» Selected passage
• • • •
← Back to Timeline

Learning Task Informed Abstractions

Foundational AI

Authors

Xiang Fu, Ge Yang, Pulkit Agrawal, Tommi Jaakkola

Abstract

Current model-based reinforcement learning methods struggle when operating from complex visual scenes due to their inability to prioritize task-relevant features. To mitigate this problem, we propose learning Task Informed Abstractions (TIA) that explicitly separates reward-correlated visual features from distractors. For learning TIA, we introduce the formalism of Task Informed MDP (TiMDP) that is realized by training two models that learn visual features via cooperative reconstruction, but one model is adversarially dissociated from the reward signal. Empirical evaluation shows that TIA leads to significant performance gains over state-of-the-art methods on many visual control tasks where natural and unconstrained visual distractions pose a formidable challenge.

Concepts

reinforcement learning representation learning task-informed mdp distractor separation disentangled representations reward optimization world models loss function design generative adversarial networks variational autoencoders

The Big Picture

Imagine handing a chess grandmaster a photograph of a game board and asking them to plan their next move, but the photo is taken in a crowded coffee shop, full of people, steam, and distracting signage. A human expert filters all of that out instantly. Their brain doesn’t try to memorize every face in the background before deciding to move the knight. AI systems are bad at this.
• • • •
» Data lines
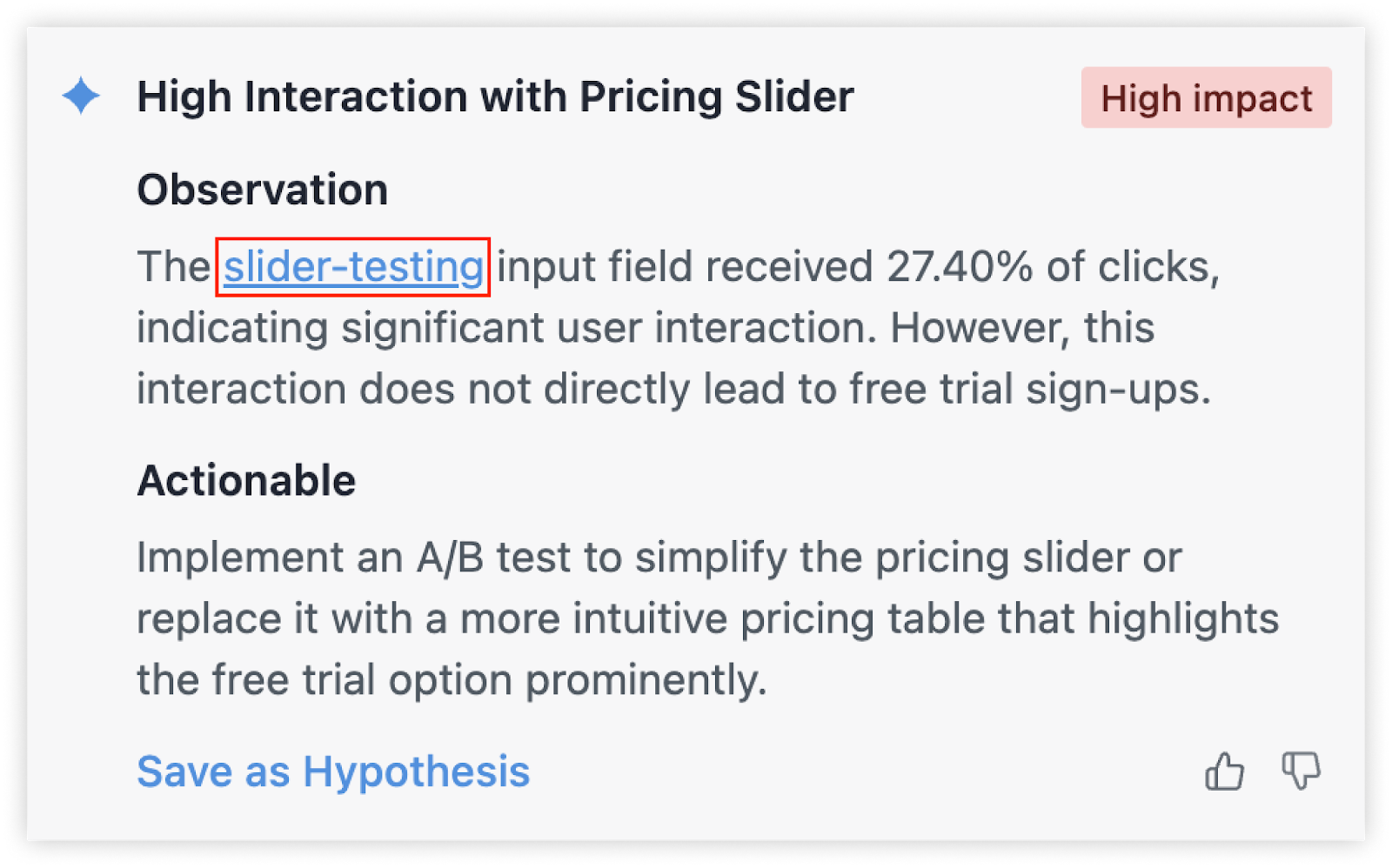Image resolution: width=1392 pixels, height=868 pixels.
Task: Click the thumbs down feedback icon
Action: (x=1301, y=771)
• • • •
» Task instructions
[1] Translate into Spanish this sentence from the page on Task Informed Abstractions: "A human expert filters all of that out instantly."
[2] Extend the explainer on Task Informed Abstractions, picking up right after its final sentence.

» Answers to the exercise
[1] Un experto humano filtra todo eso al instante.

[2]
Show a reinforcement learning (RL) agent (an AI that learns by trial and error, collecting rewards for good actions and penalties for bad ones) a complex visual scene, and it dutifully tries to learn everything it sees: the robot arm, the target object, and every flickering pixel of background scenery.

This is not a minor inconvenience. Real-world robots operate in messy environments with changing lighting, moving people, and reflective surfaces. If the AI spends its limited representational capacity modeling all of that noise, it has less left for what actually matters: figuring out where the arm is and where it needs to go.

Researchers at MIT CSAIL and IAIFI developed Task Informed Abstractions (TIA) to address this head-on. Rather than hoping the agent figures out what to ignore on its own, TIA teaches it to separate signal from clutter by design.

TIA forces a learning system to build two separate internal models: one focused on task-relevant features and one dedicated to distractors. The two are pitted against each other so neither can cheat by mixing the two kinds of information.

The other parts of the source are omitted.